Given text ->
- Conference: Southwest Conference
- Record: 2–9 (0–8 SWC)
- Head coach: F. A. Dry (2nd season);
- Offensive scheme: Pro-style
- Defensive coordinator: Bob Junko (3rd season)
- Base defense: 4–3
- Home stadium: Amon G. Carter Stadium

= 1978 TCU Horned Frogs football team =

American college football season

The 1978 TCU Horned Frogs football team represented Texas Christian University (TCU) in the 1978 NCAA Division I-A football season. The Horned Frogs finished the season 2–9 overall and 0–8 in the Southwest Conference. The team was coached by F. A. Dry, in his second year as head coach. The Frogs played their home games in Amon G. Carter Stadium, which is located on campus in Fort Worth, Texas.

Provided data ->

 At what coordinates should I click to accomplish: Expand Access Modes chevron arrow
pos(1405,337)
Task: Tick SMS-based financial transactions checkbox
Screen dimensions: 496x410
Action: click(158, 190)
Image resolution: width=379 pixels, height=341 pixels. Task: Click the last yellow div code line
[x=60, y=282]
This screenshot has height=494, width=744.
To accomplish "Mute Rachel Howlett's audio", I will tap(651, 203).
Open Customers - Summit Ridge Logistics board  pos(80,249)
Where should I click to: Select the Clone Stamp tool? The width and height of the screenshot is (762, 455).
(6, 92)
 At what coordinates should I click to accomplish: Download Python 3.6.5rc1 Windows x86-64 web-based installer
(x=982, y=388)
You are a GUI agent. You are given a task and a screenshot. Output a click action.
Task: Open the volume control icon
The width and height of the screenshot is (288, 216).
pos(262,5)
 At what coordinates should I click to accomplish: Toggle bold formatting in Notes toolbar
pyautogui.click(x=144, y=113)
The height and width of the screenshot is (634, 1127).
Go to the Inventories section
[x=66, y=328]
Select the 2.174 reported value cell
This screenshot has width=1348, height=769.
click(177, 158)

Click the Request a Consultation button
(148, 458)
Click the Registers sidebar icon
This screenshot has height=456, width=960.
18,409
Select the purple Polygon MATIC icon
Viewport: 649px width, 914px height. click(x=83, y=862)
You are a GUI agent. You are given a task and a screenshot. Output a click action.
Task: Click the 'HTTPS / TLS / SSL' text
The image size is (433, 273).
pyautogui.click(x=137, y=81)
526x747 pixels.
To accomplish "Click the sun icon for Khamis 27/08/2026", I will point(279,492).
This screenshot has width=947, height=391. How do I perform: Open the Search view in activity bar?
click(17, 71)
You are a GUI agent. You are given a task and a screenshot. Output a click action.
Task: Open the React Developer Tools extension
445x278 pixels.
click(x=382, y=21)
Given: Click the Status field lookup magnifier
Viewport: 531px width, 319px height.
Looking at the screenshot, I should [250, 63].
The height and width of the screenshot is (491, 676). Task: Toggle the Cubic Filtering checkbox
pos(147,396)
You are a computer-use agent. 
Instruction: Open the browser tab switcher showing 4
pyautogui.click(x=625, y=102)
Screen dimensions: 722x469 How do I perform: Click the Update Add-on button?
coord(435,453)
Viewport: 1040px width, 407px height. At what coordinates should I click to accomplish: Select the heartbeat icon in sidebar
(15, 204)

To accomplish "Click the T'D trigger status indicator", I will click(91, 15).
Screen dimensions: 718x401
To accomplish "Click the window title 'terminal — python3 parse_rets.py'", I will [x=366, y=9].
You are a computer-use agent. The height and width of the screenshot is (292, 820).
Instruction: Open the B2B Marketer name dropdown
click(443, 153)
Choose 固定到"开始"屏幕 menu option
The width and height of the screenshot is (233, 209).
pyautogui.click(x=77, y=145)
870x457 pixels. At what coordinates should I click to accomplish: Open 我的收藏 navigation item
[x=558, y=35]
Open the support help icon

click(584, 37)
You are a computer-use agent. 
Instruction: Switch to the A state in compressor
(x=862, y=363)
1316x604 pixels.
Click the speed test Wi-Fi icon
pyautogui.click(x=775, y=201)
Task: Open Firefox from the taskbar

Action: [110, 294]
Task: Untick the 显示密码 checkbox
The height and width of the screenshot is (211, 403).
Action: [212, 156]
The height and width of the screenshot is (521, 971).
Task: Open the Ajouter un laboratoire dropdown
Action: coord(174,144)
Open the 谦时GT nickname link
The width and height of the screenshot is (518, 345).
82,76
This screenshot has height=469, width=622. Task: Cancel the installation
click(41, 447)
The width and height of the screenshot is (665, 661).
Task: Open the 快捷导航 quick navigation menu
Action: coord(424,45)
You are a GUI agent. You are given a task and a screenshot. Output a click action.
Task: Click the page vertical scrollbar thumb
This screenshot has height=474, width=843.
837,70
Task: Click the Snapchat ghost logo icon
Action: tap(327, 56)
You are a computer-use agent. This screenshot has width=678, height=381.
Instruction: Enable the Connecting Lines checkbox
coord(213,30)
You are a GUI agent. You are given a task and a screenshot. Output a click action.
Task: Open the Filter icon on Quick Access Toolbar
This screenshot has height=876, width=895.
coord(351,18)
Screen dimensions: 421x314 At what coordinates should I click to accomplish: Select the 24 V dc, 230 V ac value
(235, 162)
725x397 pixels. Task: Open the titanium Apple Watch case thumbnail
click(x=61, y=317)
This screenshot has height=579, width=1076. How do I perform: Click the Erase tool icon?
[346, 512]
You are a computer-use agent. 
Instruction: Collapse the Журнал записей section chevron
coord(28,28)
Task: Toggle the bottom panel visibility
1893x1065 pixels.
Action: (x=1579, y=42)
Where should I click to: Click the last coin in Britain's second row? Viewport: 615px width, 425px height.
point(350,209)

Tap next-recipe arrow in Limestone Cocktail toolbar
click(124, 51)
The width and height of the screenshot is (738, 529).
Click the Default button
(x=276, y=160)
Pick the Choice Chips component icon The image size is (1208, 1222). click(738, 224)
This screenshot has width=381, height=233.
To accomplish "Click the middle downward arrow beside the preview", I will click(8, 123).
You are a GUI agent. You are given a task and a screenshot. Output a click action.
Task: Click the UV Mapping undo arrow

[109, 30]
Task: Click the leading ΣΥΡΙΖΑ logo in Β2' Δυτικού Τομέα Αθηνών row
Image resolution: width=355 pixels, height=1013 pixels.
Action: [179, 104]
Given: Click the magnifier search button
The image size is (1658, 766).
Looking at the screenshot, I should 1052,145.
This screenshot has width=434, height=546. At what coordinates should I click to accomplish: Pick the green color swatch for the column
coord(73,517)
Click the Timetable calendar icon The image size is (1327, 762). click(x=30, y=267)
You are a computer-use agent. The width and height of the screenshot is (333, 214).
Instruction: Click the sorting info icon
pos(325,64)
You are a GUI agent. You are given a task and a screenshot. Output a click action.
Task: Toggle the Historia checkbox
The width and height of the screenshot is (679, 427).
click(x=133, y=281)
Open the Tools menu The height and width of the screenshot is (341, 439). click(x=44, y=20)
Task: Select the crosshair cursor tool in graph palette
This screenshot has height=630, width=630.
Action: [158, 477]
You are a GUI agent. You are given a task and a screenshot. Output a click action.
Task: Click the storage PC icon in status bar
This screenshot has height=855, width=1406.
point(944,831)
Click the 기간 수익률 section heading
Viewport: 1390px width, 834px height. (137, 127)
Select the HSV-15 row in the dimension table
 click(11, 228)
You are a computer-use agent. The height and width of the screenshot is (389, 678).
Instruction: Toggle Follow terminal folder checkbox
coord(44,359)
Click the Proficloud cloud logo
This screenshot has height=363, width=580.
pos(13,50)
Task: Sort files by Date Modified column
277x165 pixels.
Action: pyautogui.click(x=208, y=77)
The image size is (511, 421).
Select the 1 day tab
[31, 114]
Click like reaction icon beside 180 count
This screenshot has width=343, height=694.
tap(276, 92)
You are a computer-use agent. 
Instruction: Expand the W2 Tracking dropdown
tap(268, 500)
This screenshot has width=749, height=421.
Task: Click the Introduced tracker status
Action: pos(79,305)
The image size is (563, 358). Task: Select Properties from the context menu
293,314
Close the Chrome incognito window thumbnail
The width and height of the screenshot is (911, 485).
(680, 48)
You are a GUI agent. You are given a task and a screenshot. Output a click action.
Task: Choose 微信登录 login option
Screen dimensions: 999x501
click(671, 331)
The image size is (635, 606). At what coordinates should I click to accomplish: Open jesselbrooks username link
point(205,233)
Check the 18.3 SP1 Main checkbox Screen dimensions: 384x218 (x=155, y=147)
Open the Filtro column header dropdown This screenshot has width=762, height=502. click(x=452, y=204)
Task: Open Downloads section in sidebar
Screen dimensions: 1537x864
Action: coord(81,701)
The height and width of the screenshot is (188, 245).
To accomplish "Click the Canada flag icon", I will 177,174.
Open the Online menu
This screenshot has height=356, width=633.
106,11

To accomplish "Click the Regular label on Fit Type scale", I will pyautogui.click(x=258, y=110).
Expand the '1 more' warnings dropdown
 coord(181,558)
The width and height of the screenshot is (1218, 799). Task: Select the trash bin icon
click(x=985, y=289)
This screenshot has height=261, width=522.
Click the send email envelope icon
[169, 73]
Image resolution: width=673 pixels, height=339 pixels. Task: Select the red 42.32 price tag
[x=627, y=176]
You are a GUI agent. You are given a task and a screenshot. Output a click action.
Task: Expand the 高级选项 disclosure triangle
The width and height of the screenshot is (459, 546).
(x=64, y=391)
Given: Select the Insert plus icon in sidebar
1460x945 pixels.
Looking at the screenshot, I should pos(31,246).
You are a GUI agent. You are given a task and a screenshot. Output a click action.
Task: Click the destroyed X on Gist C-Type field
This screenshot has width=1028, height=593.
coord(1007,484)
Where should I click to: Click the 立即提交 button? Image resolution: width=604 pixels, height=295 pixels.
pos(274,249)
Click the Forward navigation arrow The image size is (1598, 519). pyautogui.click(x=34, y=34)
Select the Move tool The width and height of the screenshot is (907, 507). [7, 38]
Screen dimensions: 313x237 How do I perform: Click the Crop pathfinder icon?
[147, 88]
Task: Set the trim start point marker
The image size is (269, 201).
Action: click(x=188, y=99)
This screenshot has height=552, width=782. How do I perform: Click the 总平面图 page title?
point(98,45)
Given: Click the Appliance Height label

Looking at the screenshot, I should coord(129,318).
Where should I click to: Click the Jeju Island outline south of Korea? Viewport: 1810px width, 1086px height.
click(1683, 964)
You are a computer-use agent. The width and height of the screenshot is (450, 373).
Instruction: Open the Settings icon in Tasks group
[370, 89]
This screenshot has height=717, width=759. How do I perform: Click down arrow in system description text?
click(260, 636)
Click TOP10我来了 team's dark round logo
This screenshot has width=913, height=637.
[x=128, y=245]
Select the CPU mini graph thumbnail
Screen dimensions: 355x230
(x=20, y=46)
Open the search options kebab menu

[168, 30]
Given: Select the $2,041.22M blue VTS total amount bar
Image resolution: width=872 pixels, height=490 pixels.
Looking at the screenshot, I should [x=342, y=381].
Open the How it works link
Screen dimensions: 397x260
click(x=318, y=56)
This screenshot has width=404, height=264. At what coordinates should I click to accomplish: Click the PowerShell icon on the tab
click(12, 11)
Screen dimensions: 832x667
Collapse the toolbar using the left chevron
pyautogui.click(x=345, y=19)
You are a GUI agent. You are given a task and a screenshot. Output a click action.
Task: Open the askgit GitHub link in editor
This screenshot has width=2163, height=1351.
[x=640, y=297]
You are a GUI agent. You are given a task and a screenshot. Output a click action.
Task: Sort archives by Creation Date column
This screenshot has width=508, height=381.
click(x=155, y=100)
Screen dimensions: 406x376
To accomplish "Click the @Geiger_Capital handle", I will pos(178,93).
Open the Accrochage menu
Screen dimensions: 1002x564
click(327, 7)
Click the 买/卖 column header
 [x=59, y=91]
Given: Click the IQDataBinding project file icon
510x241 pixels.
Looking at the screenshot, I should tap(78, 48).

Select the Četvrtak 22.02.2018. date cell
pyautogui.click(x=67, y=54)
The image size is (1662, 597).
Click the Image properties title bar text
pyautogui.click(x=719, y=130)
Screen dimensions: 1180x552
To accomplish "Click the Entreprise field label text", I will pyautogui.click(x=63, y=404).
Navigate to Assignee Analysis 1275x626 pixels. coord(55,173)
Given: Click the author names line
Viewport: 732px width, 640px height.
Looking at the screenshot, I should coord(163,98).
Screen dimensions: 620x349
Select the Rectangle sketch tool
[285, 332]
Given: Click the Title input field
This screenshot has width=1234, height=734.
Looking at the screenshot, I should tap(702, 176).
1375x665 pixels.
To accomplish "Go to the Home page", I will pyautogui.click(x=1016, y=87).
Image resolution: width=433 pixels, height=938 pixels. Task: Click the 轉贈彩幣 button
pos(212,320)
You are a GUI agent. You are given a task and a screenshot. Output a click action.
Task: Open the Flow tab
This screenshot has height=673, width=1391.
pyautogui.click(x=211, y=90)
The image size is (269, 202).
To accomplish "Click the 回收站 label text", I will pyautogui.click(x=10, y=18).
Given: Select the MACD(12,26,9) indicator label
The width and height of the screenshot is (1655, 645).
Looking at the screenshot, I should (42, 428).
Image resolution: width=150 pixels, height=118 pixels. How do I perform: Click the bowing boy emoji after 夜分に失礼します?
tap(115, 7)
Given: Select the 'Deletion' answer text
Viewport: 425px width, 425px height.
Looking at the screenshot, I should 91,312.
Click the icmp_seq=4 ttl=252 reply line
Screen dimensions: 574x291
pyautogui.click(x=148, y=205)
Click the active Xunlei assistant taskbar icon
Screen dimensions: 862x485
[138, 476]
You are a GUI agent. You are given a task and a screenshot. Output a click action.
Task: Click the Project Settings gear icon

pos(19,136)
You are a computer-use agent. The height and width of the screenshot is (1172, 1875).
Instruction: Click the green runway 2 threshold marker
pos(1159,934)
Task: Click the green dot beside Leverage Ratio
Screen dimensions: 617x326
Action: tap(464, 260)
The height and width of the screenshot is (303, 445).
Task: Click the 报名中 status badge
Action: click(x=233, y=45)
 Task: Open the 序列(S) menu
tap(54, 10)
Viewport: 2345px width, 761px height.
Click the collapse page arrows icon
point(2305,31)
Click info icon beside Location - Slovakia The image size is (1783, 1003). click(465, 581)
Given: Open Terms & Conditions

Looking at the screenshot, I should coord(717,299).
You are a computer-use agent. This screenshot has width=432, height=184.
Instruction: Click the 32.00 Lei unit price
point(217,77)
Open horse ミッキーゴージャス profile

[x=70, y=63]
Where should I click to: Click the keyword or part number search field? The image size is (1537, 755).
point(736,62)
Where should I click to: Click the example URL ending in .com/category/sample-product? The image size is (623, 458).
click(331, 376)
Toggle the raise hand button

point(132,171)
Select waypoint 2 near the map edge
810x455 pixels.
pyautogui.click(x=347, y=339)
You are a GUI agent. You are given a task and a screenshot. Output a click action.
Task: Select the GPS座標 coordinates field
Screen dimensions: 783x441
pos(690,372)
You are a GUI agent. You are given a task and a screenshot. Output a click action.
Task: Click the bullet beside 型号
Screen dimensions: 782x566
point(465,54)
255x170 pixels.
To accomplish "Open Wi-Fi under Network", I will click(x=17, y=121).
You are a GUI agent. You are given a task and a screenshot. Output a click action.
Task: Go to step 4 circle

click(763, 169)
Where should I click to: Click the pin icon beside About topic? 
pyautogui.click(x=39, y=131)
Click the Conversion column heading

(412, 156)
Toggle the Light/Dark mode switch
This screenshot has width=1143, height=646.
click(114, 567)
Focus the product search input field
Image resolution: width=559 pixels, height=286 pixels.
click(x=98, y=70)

Direction A -> Recast the paragraph of the 1978 TCU team text that begins "The 1978 TCU Horned Frogs football team represented" as a short bulleted list that keeps its main facts.
Direction B -> Reproduce the part of the 1978 TCU team text between "The 1978 TCU" and "Fort Worth, Texas.", inclusive.
The records play no part here.

Written solution A ->
- Represented Texas Christian University (TCU) in the 1978 NCAA Division I-A football season
- Record: 2–9 overall, 0–8 in the Southwest Conference
- Coach: F. A. Dry, in his second year as head coach
- Home games: Amon G. Carter Stadium, on campus in Fort Worth, Texas

Written solution B ->
The 1978 TCU Horned Frogs football team represented Texas Christian University (TCU) in the 1978 NCAA Division I-A football season. The Horned Frogs finished the season 2–9 overall and 0–8 in the Southwest Conference. The team was coached by F. A. Dry, in his second year as head coach. The Frogs played their home games in Amon G. Carter Stadium, which is located on campus in Fort Worth, Texas.